The actual data itself is not so huge at the moment. The largest repository is approximately 2.5MB, but is growing and this download mechanic should scale with it.

Server Side Preparing Data

On the server-side, the HDS “Job Service” is tasked with generating these payloads for download. It will generate the response payload once and then re-use the same payload off disk-cache to service other requests. Care has been taken in the case of downloading packages for a repository that very few SQL queries are required and that the assembly process is efficient. Likewise maintaining data-freshness dates in-memory helps reduce the cost of handling If-Modified-Since HTTP headers and caching.

Some improvements server-side are still possible. It would be advantageous for example if the response streamed-out as it was generated. It would be good if the system pro-actively generated updates to the downloaded data in the background. These and other improvement are hopefully a logical extension of what is already in place and working now.

Client Side Threading and State Machine for Bulk Download

Another change made in the C++ was breaking the download logic into distinct parts and also breaking this logic away from the Model class that was simply becoming too large to work with.

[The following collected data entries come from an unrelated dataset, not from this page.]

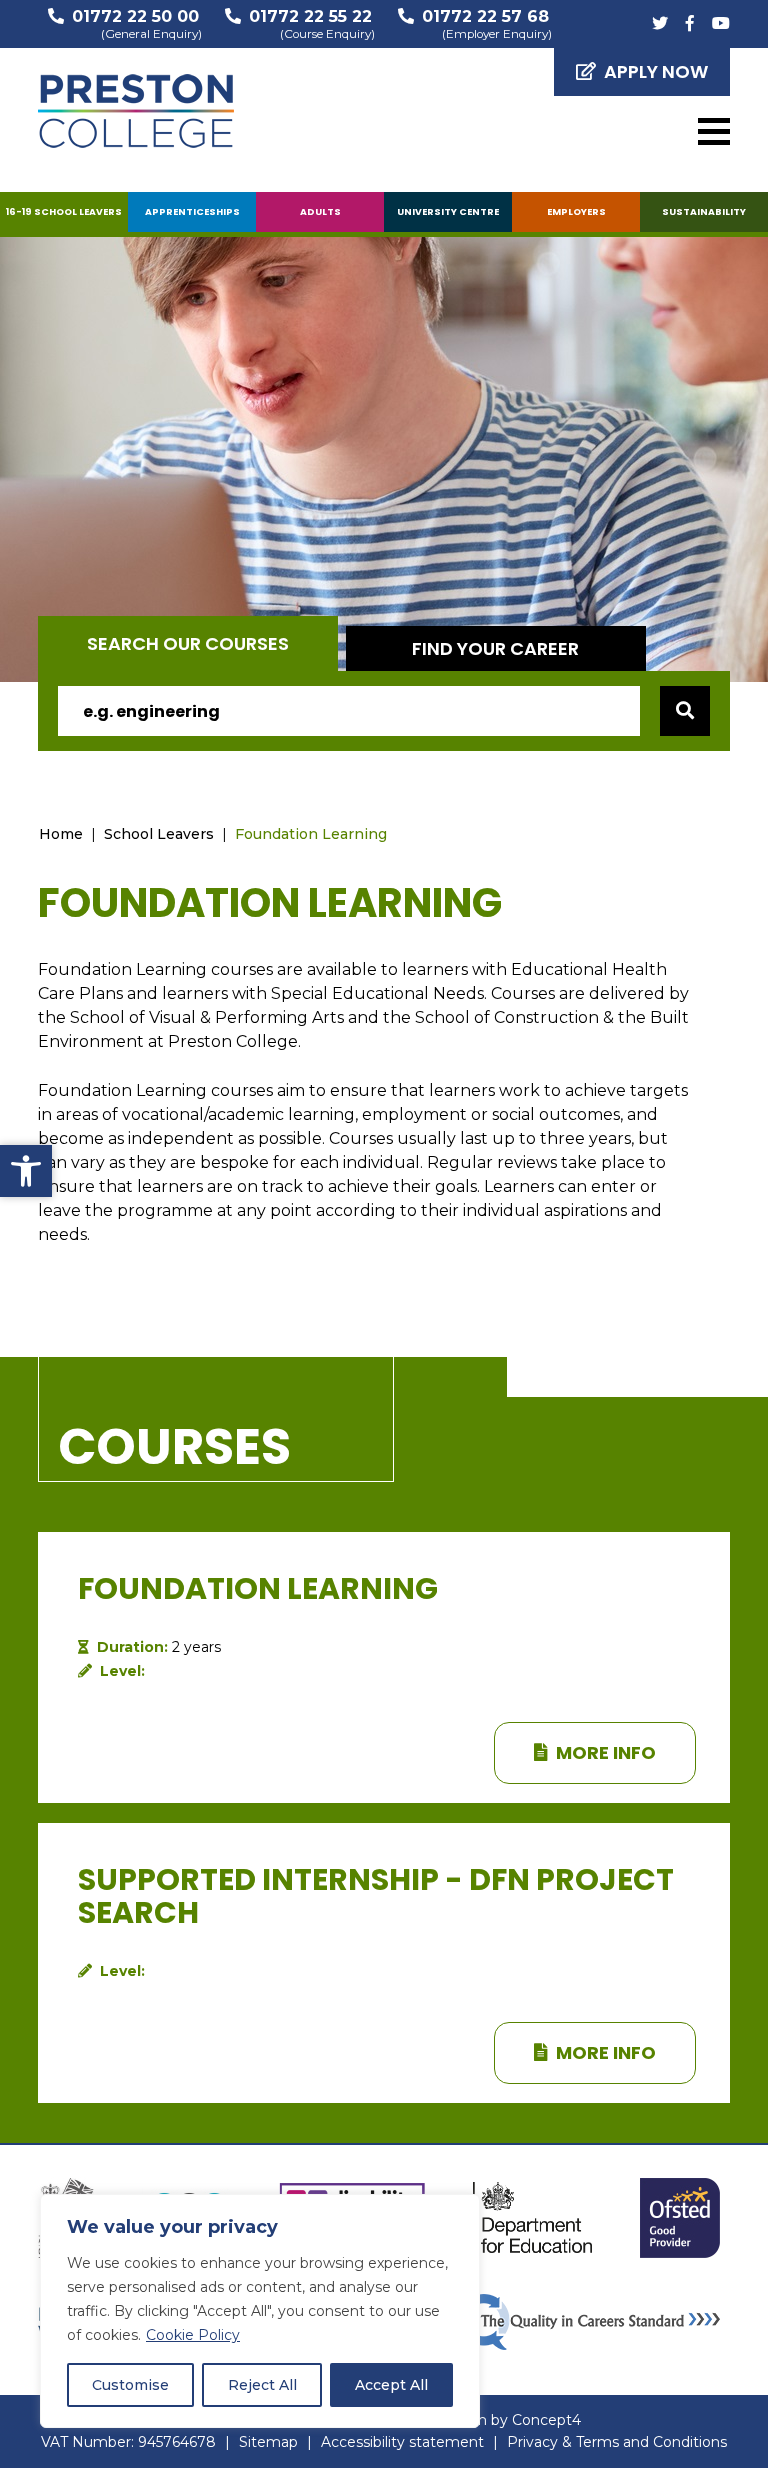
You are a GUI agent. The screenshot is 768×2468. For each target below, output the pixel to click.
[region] (260, 2311)
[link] (26, 1171)
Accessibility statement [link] (402, 2442)
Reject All (262, 2385)
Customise (130, 2385)
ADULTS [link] (320, 211)
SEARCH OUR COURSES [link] (188, 643)
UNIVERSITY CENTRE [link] (448, 211)
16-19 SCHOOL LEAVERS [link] (64, 211)
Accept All (391, 2385)
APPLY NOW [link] (656, 71)
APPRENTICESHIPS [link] (192, 211)
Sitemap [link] (268, 2442)
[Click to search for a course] (685, 711)
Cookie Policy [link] (193, 2335)
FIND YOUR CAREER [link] (495, 648)
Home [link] (61, 834)
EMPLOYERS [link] (576, 211)
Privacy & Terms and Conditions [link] (617, 2442)
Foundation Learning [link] (311, 834)
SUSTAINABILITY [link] (704, 211)
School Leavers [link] (159, 834)
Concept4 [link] (546, 2420)
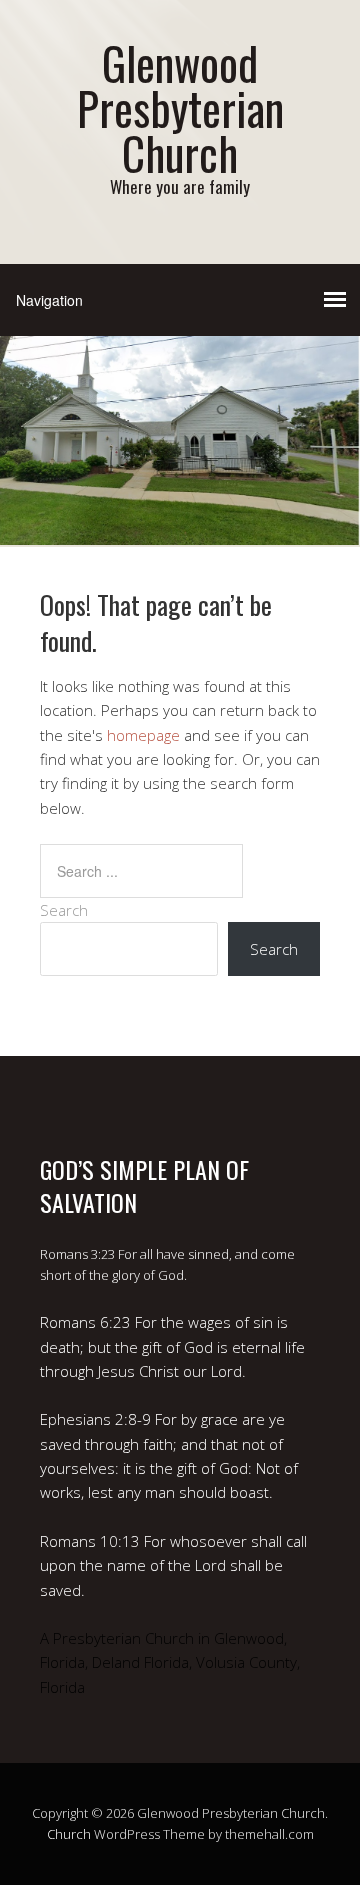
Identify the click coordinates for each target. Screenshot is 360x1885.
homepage (143, 735)
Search (64, 910)
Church (69, 1834)
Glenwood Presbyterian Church (180, 107)
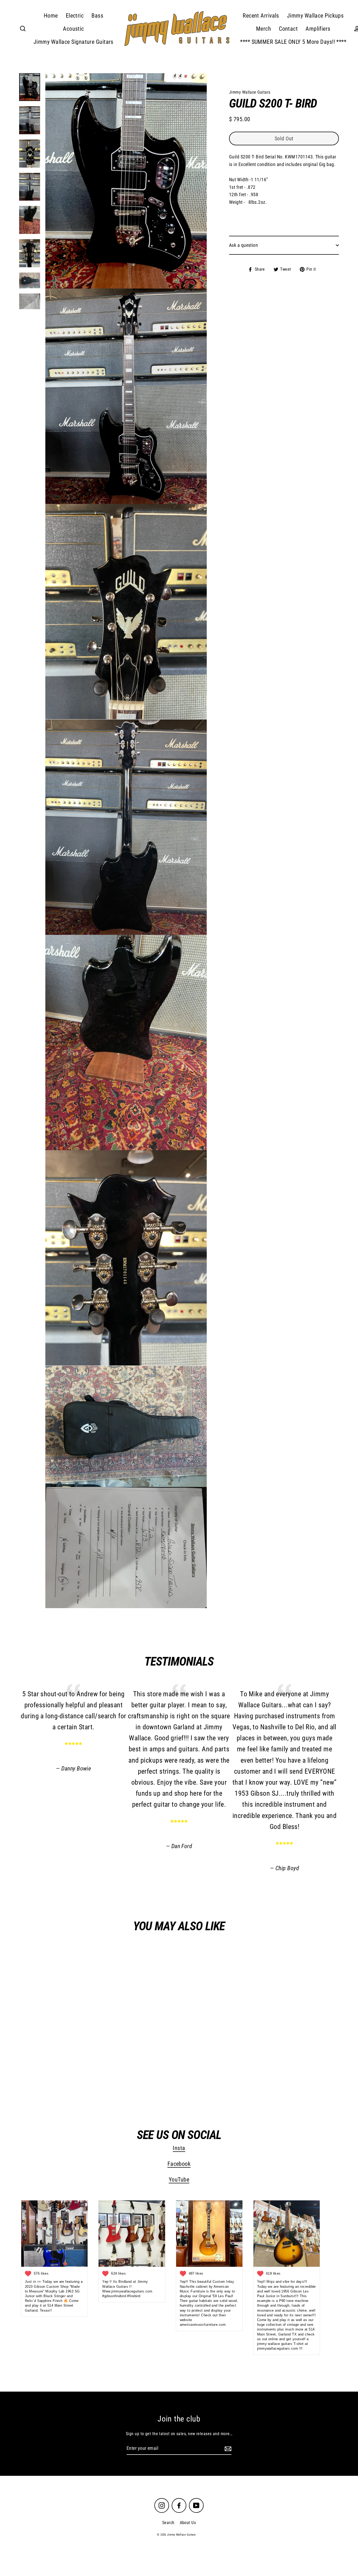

As part of this, I decided to create a download-bulk-data state machine and to run the bulk downloads concurrently.

Task Sequencing

The task sequencing is shown in the diagram above. Essentially some meta-data and information about repositories needs to be downloaded first and then all of the repositories’ package-data needs to be downloaded and that can happen concurrently. Data is split between repositories like this to avoid extraneous data being stored client-side without purpose and also to reduce the overall transmitted data.

The state machine handles failure, success and orchestrates the process. Hopefully the state machine will be more easily adapted to use with non-blocking IO if that is possible in the Haiku HTTP client in the future.

As part of this work, I have improved the logging and also handling for situations where network connections are not present.

Haiku Build with Docker

Recently the X-Code dev tools on my mac were updated and this broke the Haiku cross-compile build. To work around this until clang is functional for me again, I have figured out how to create a debian-based build environment in Docker that builds off source resident on the host machine. You can find this here with instructions.